-- WHAT THE TASK ASKS --
The data below holds the lines to copy: everything from the line containing "[Збільшення 2 з 4] (300, 1304)" to the line containing "Sunny and Honey", both ends included, set down exactly.

-- DATASET EXTRACT --
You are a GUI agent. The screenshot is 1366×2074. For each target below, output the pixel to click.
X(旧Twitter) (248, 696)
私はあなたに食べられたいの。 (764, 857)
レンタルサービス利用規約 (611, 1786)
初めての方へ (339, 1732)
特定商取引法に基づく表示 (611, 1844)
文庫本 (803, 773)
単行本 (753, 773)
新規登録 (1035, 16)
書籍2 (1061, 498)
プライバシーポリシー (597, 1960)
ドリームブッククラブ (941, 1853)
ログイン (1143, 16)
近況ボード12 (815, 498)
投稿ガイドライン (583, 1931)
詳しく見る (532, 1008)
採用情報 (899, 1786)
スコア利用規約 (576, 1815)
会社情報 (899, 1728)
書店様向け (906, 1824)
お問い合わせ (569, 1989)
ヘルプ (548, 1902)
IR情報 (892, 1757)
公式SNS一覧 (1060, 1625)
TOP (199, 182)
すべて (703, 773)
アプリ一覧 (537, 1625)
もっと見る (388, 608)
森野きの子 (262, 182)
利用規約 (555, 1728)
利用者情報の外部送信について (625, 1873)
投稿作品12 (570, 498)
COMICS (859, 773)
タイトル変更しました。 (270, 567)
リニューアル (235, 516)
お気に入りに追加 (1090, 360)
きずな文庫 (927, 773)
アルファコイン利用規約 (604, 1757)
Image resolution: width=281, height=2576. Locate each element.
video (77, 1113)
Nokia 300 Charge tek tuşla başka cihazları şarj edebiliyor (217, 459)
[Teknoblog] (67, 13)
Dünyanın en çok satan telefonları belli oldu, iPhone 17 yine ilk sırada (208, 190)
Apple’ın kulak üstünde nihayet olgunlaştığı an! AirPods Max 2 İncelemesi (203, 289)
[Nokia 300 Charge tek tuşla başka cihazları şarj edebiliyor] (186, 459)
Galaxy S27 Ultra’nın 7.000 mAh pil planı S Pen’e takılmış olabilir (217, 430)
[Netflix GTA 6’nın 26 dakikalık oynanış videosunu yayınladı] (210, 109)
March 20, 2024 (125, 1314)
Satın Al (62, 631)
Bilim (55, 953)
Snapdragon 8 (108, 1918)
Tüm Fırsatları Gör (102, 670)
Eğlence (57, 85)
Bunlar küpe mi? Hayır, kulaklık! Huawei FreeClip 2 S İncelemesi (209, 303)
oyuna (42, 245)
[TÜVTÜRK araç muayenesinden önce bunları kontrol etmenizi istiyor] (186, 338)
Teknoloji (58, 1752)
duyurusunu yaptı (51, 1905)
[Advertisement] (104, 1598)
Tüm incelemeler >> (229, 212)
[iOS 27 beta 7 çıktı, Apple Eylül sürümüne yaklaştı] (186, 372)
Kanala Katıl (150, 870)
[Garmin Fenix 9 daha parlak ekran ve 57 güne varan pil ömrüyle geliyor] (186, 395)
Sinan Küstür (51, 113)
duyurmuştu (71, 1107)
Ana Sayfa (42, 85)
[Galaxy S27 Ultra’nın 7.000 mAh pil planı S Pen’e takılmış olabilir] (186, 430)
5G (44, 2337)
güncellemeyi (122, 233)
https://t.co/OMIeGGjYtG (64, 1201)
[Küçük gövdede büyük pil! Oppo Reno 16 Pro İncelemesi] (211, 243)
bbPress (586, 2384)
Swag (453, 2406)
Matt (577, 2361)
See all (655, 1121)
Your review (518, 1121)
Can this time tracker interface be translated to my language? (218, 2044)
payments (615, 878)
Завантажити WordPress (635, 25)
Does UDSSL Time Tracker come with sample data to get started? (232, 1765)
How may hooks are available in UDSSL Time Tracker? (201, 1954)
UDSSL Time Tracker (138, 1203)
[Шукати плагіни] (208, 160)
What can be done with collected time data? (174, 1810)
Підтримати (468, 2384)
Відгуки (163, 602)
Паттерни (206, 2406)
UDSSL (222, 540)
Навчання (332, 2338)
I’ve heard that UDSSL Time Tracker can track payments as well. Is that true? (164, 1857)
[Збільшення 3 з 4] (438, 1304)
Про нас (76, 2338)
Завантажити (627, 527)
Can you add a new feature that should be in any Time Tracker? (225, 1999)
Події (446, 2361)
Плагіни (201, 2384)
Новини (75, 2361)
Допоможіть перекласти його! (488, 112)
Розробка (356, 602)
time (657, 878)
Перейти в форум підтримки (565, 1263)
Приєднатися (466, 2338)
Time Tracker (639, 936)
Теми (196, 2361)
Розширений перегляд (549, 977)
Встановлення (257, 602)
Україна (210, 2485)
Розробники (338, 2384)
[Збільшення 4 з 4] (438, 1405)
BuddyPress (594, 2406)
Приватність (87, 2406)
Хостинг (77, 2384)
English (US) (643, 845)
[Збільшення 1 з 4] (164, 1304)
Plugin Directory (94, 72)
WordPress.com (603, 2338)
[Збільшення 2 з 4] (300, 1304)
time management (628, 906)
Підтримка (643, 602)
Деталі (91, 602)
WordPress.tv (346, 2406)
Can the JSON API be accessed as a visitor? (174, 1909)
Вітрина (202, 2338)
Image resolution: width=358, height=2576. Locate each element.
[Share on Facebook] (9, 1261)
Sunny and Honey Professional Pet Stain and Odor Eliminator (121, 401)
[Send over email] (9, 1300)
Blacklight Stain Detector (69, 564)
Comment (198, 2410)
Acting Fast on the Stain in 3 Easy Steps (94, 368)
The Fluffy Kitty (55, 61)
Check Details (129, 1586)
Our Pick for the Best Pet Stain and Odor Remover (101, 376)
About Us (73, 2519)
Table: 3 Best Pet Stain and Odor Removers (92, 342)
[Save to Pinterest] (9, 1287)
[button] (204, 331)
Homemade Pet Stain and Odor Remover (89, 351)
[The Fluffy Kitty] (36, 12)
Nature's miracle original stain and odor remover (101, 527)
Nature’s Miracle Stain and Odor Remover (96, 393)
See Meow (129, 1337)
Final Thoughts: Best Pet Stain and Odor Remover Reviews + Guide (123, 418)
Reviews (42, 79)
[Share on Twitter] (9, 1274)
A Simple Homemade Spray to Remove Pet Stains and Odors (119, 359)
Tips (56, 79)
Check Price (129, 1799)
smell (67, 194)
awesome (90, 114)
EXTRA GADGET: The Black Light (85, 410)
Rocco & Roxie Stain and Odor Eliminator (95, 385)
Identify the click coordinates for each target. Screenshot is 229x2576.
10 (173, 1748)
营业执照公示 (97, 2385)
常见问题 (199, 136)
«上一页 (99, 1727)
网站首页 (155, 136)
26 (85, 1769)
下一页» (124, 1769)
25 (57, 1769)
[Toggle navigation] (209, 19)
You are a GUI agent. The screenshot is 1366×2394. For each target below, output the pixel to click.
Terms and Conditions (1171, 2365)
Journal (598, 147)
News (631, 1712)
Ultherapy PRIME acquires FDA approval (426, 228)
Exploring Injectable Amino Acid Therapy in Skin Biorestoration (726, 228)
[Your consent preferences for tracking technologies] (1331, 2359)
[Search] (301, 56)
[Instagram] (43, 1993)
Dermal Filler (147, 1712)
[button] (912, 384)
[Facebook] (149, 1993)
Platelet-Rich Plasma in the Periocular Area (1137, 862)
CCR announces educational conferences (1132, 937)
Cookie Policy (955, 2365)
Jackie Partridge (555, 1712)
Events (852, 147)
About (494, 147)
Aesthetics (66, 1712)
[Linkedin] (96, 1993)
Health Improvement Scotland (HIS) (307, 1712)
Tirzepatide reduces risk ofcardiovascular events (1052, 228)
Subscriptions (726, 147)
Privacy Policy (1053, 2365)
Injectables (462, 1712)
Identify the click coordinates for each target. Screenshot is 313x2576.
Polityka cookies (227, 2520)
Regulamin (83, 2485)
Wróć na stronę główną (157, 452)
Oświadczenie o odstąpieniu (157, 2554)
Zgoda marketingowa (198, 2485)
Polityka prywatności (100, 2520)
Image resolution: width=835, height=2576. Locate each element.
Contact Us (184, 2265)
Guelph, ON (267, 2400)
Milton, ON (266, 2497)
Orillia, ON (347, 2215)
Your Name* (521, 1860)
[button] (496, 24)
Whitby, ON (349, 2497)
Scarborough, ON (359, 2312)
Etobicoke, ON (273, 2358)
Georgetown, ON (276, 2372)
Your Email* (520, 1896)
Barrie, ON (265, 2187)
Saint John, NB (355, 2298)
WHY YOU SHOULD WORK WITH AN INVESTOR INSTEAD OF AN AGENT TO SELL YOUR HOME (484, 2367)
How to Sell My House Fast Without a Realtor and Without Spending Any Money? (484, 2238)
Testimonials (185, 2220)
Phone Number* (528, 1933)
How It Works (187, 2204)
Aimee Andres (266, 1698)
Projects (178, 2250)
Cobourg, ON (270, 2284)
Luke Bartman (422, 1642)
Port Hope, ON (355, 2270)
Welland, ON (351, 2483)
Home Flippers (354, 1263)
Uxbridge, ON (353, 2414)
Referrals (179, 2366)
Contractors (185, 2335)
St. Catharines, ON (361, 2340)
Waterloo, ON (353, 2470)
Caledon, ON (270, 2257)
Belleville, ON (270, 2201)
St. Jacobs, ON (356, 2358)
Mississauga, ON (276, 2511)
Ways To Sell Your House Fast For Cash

-- EXERCISE OUTPUT --
[Збільшення 2 з 4] (300, 1304)
time management (628, 906)
Підтримка (643, 602)
Деталі (91, 602)
WordPress.tv (346, 2406)
Can the JSON API be accessed as a visitor? (174, 1909)
Вітрина (202, 2338)
Image resolution: width=358, height=2576. Locate each element.
[Share on Facebook] (9, 1261)
Sunny and Honey Professional Pet Stain and Odor Eliminator (121, 401)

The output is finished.